Below is a block of entries, which should be copied verbatim apart from the pictures.
BEGIN Data shown
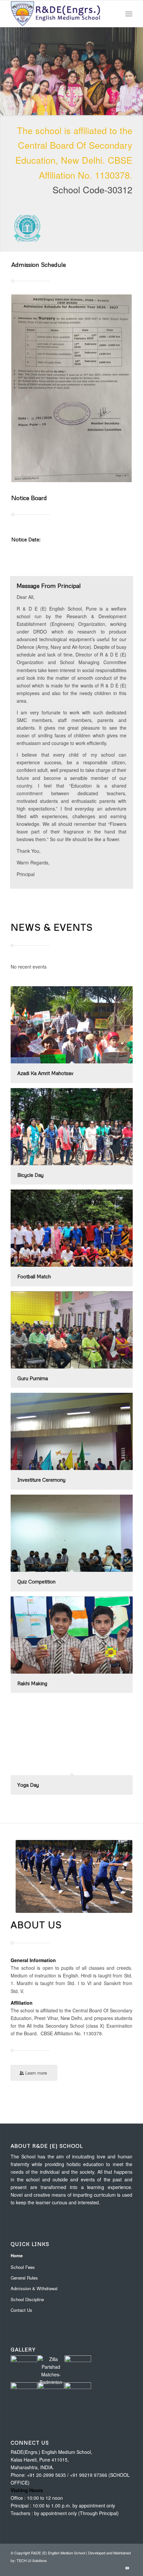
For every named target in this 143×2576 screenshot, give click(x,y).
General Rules (24, 2278)
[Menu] (128, 14)
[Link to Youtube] (127, 2568)
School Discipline (27, 2299)
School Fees (23, 2267)
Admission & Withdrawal (34, 2288)
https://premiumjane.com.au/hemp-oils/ (58, 870)
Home (17, 2255)
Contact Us (21, 2310)
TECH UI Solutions (32, 2560)
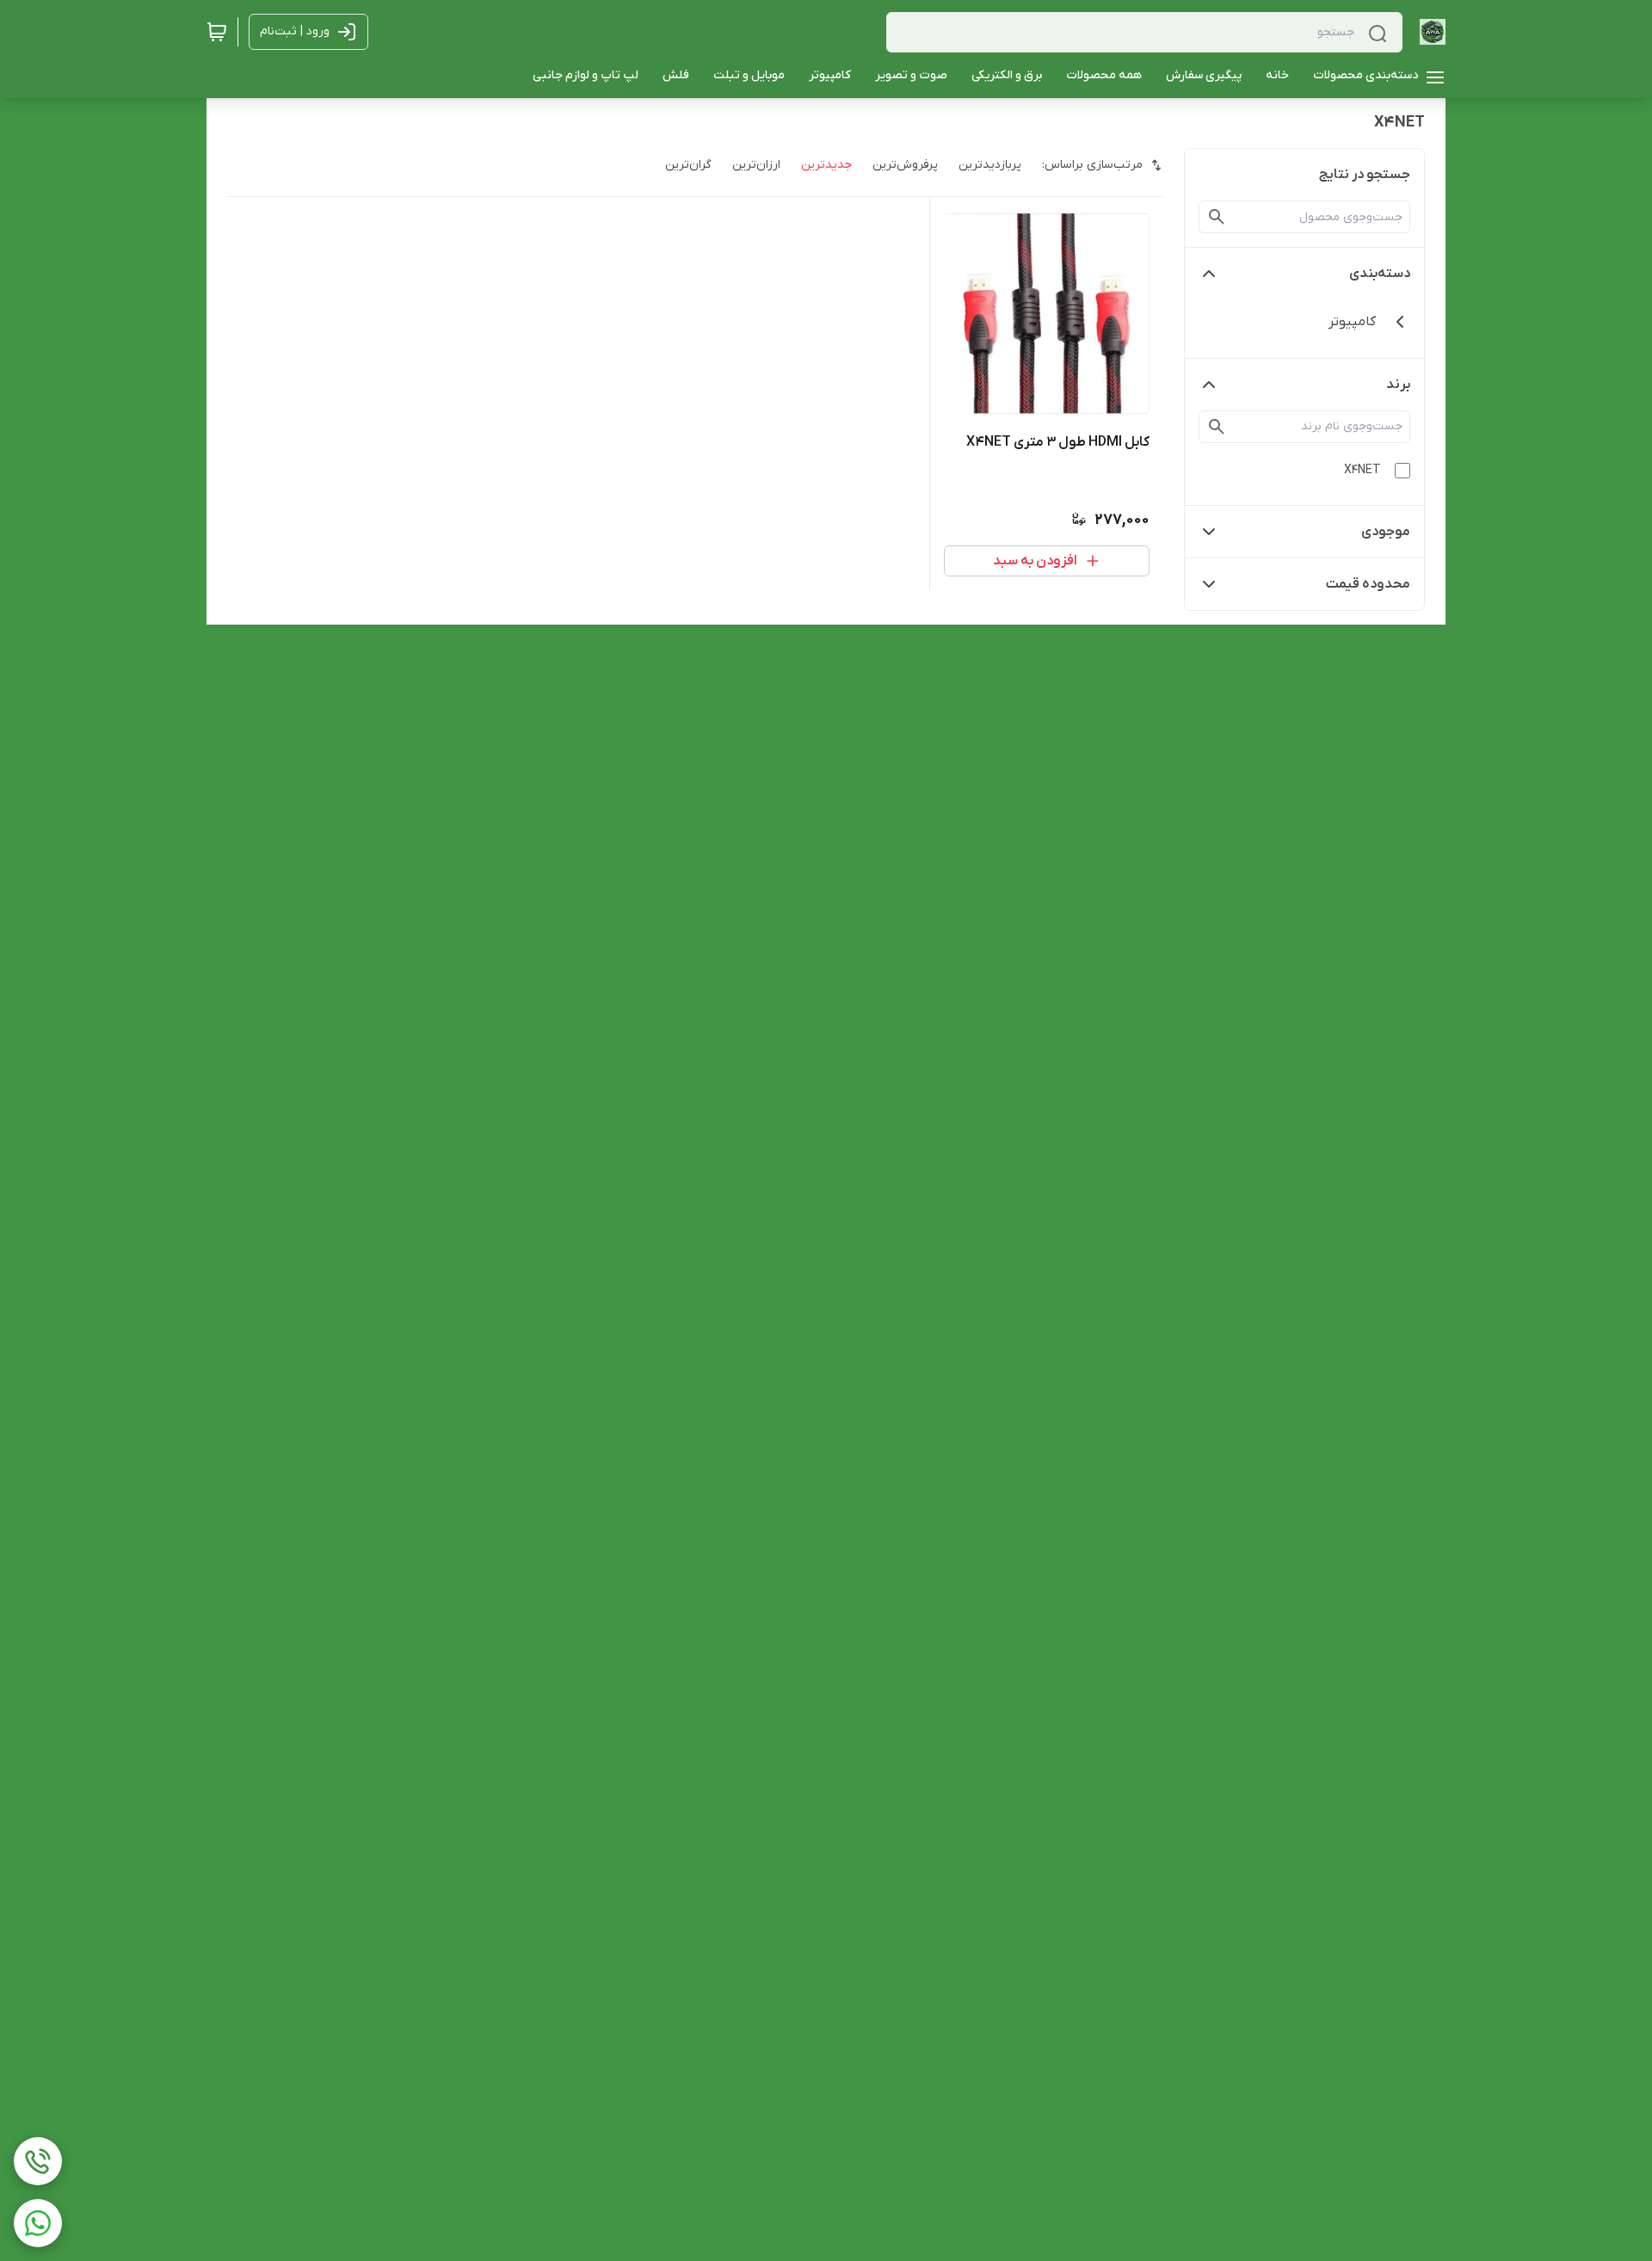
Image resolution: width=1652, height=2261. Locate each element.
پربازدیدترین (990, 165)
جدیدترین (826, 165)
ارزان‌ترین (756, 165)
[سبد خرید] (216, 32)
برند (1398, 384)
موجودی (1385, 531)
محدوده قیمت (1368, 584)
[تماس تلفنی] (38, 2161)
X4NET (1362, 470)
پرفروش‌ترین (905, 165)
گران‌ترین (688, 165)
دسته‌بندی (1379, 273)
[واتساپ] (38, 2223)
END Data shown
Written response -
For every named target in this 143×2576 screenshot, give click(x,y).
General Rules (24, 2278)
[Menu] (128, 14)
[Link to Youtube] (127, 2568)
School Discipline (27, 2299)
School Fees (23, 2267)
Admission & Withdrawal (34, 2288)
https://premiumjane.com.au/hemp-oils/ (58, 870)
Home (17, 2255)
Contact Us (21, 2310)
TECH UI Solutions (32, 2560)
Image resolution: width=1652, height=2261. Locate each element.
پربازدیدترین (990, 165)
جدیدترین (826, 165)
ارزان‌ترین (756, 165)
[سبد خرید] (216, 32)
برند (1398, 384)
موجودی (1385, 531)
محدوده قیمت (1368, 584)
[تماس تلفنی] (38, 2161)
X4NET (1362, 470)
پرفروش‌ترین (905, 165)
گران‌ترین (688, 165)
دسته‌بندی (1379, 273)
[واتساپ] (38, 2223)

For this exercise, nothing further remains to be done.